Hé oui l'histoire nous rattrappent tous, les algériens ne se sont jamais rassemblés en Constituante, et n'ont jamais décidés si l'algérie sera unitaire et centralisée ou bien Fédérale et en adéquat
Probablement un amendement ou un article qui permet de passer d'une république à une monarchie pour faire de Boutef ROI et de sa fratrie princes !
DE PART LEUR NATURE, ESCLAVES AFFANCHIS NE PEUVENT SE SEPARER DE LEUR MAITRE!
_________________________________________________________
Lfahem Yefhem!
Objectivement, Boutef a toujours travaillé dans le cadre de la géostratégie mondiale du sionisme, il a donc le soutien de l'OTAN. Il prépare simplement l'éclatement du pays, qui ne semble malheureusement pas trés loin dans le temps.

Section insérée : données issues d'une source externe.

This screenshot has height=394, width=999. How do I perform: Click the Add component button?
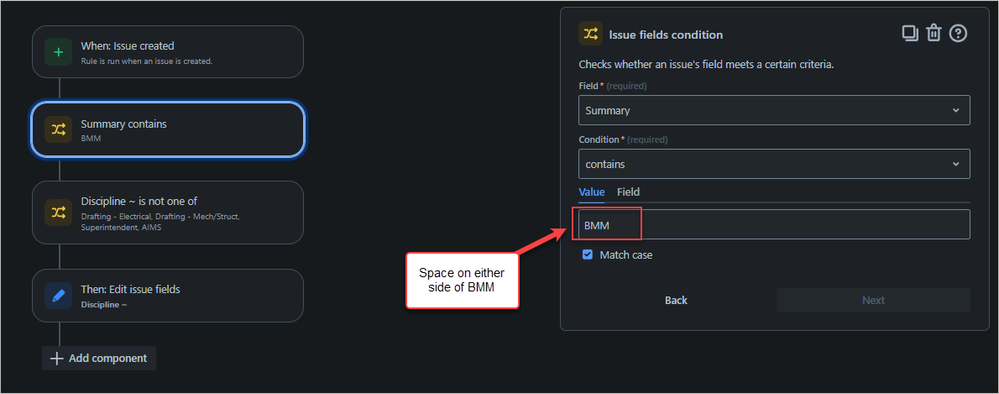click(x=99, y=358)
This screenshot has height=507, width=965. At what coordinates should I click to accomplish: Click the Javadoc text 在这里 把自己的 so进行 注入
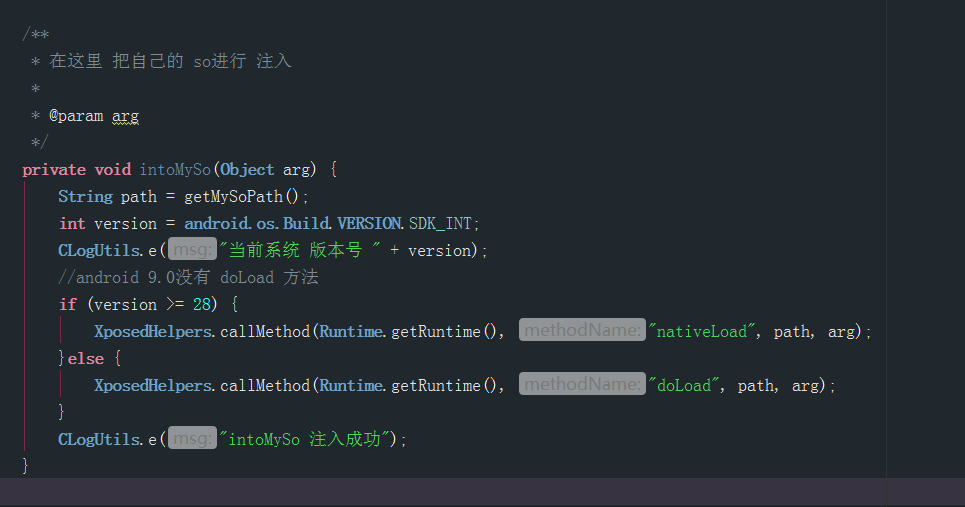170,62
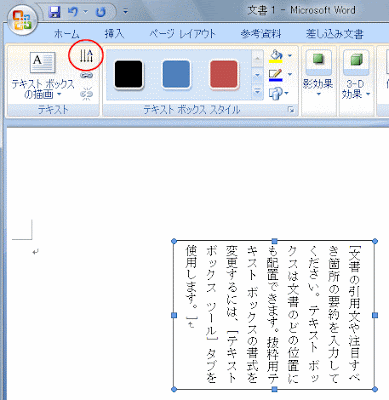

Tout comme l'Arabie-Saoudite, le Qatar et les autres pétro-monarchies arabes, qui sont aussi objectivement des alliées d'Israel depuis leur création à l'issue de la fin de la première guerre mondiale, et du premier printemps arabe aprés l'éclatement du califa turque.
Ce ne sera pas une Révision de la Constitution si Révision il y a , ce sera plutôt , falsifier ce qui reste à falsifier de la précédente Constitution. Si en quinze ans il n'est apporté que des falsifications et des crasses anti-démocratiques aux dispositions de la Constitution du pays , la prochaine va virer carrément vers un erzatz du Mein kampf celle qui consacrera le pouvoir absolu du dictateur .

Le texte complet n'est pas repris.